The Consignors and Commercial Breeders Association (CBA) has developed and adopted a code of conduct that warns its members not to participate in deals involving undisclosed dual agency or the payment of undisclosed commissions while selling horses. Such practices have been among the key issues raised by recent, high-profile lawsuits in the Thoroughbred industry.

Finalized late in 2006, the code of conduct is posted on the organization's Website:

"No matter what industry you look into, every trade association has a code of conduct," said Bayne Welker, president of the CBA. "It was only proper that we put a code of our own into effect. It's just another building block of what we're trying to do as an organization.

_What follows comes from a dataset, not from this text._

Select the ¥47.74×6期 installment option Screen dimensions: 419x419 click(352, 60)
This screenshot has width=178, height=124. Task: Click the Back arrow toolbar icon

We tried to make it simple and to make it apply to what we do."

According to the code of conduct, a CBA member will:

• Strive at all times to serve the best interests of his, her, or its clients.

• Conduct business with honesty, integrity, and fairness toward clients, other CBA members, and the buying public.

• Answer truthfully and avoid intentionally misleading statements when responding to inquiries from prospective buyers.

• Refuse to pay or accept commissions that are not disclosed to the member's principal and refuse to participate in any undisclosed dual agency or other fraud.

• Comply with all applicable sales company rules of sale and with all applicable state and federal laws.

According to a story about the code of conduct that appears on the CBA Web site, its adoption "is a significant way for consignors and breeders to demonstrate that they are motivated by a sense of social responsibility. The code is designed primarily as an instrument for self discipline, but is also intended for use by legal or administrative bodies as a reference document within the framework of applicable laws."

While the CBA's purpose isn't to serve as a police force for sales, the organization wants its code of ethics to do more than pay lip service to auction business issues, according to Welker. But he declined to discuss what possible actions the organization would take if one of its members would behave inappropriately.

"It will up to our board to make appropriate recommendations," he said, if a member is found to be in "clear violation" of the code.

Since it was formed in 2005, the organization has published a newsletter and educational booklets about veterinary issues related to sale horses. The CBA is part of an initiative spearheaded by Keeneland and Fasig-Tipton to develop a policy regarding the testing for, and the inappropriate use of, anabolic steroids in horses sold at public auction in Kentucky.